A group representing the Uyghurs,a persecuted religious minority in China, faces unrelenting, targeted cyber attacks that appear aimed at stealing sensitive data and otherwise undermining the group’s activity, according to a new study by researchers at Northeastern University in Boston as well as the Max Planck Institute for Software Systems and the National University of Singapore.
A study of more than 1,400 suspicious email messages sent to members of groups representing the Uyghur minority found that more than three quarters of the messages contained malicious attachments. The messages targeted 724 individuals at 108 separate organizations. Moreover, researchers found overlap between the individuals associated with the Uyghur World Contress (UWC) and western targets such as the New York Times and U.S. embassies.

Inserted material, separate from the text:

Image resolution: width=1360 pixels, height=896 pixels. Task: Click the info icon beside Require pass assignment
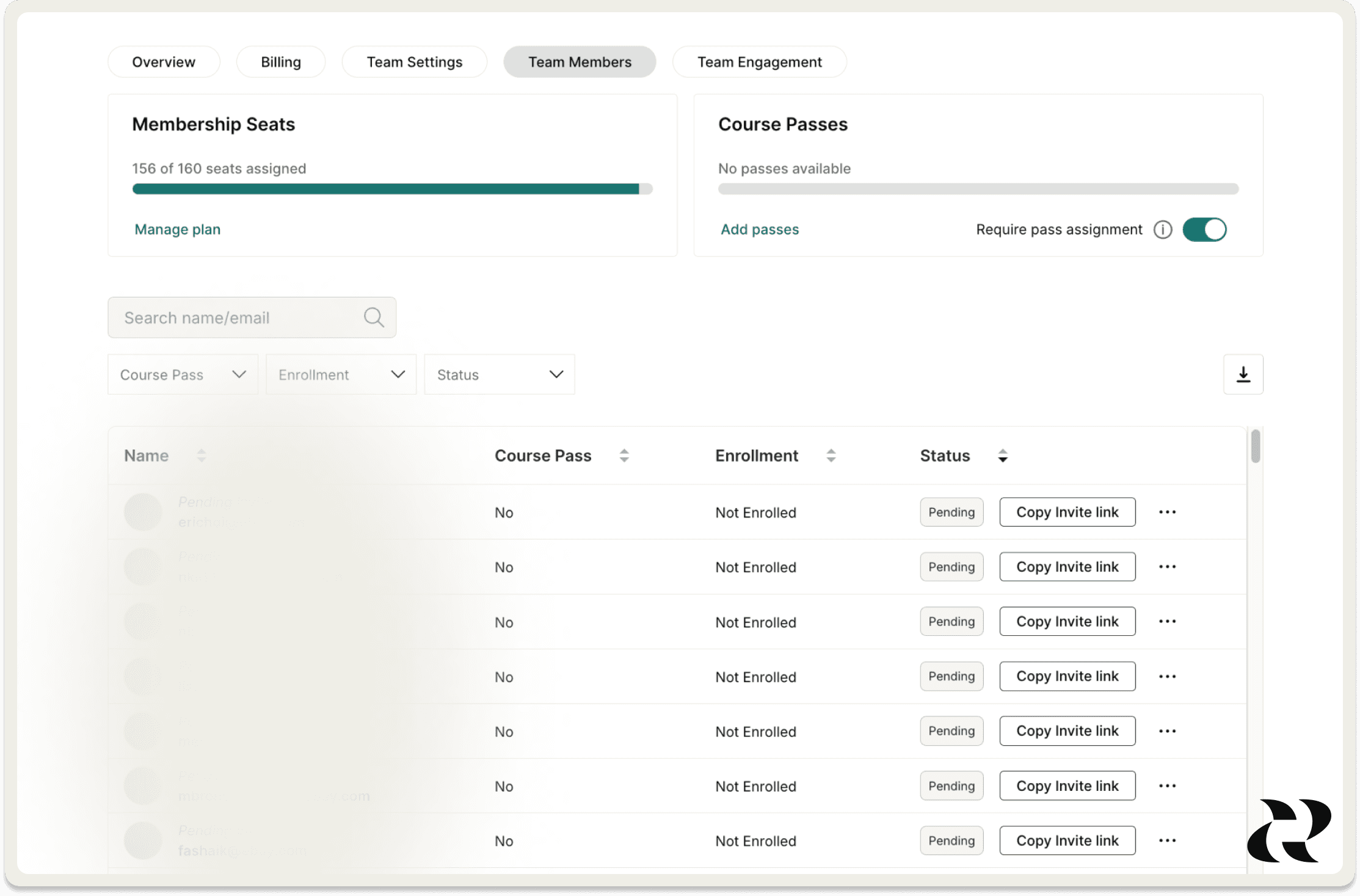(1162, 230)
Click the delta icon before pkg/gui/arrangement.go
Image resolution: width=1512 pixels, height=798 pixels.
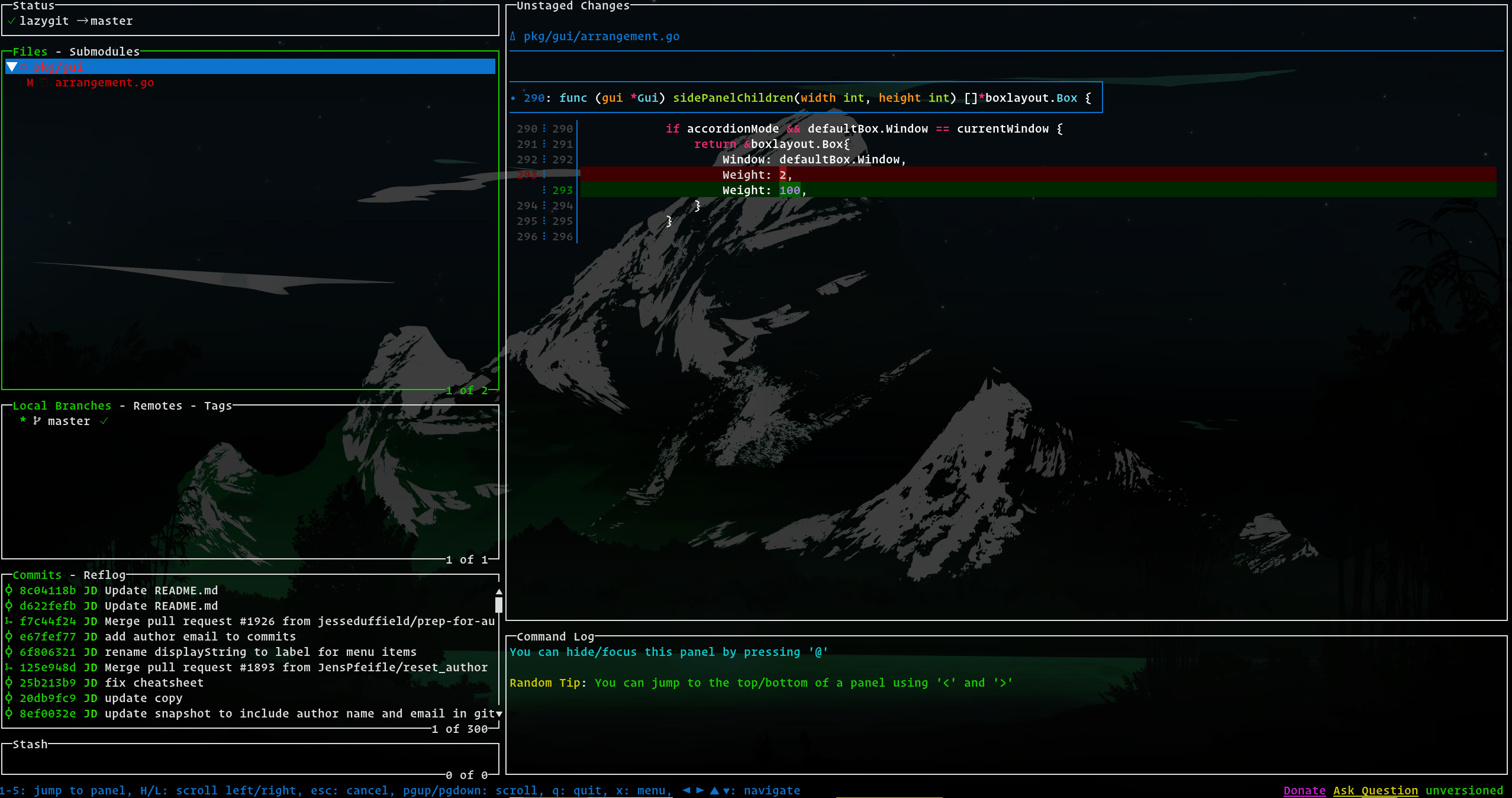(x=512, y=37)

The study, “A Look at Targeted Attacks Through the Lense of an NGO” is being presented at the UNENIX Security Conference in San Diego on August 21. (A copy of the full paper is available here.)
The study found that the individuals behind the attacks relied heavily on malicious e-mail attachments to gain a foothold on computers used by the intended victims and victim organizations. Time was taken to craft e-mail messages that appeared to come from trusted sources, and to make the content of those email messages typical. Attack email messages frequently used malicious Microsoft Office or Adobe PDF attachments to plant malware on the target system.
However, the researchers found that the groups behind the attacks did not rely on – or need – previously unknown (or “zero day” ) software vulnerabilities to carry out attack. Typically known (but recent) software holes were enough to compromise victim systems. Some of the malware used was similar or identical to malicious programs used in attacks identified by the firm FireEye and Citizenlab, the report says.
The NGO community is depicted in the report as besieged: with a wide net of volunteers and officials within the Uyghur community targeted, and some individuals targeted repeatedly by attacks. NGO groups are depicted as having few defenses against the attacks: anti virus software was largely ineffective at stopping malicious programs used in the attacks.
“No single tool detected all of the attacks, and some attacks evaded detection from all of the antivirus scanners,” wrote Engin Kirda, a researcher at Northeastern University in a blog post. That, despite the fact that the attacks in the malicious documents were “quite similar” to those used in other recent targeted attacks. Even months after the malware was used against the WUC, “standard anti-virus (AV) detection software was insufficient in detecting these targeted attacks,” Kirda wrote.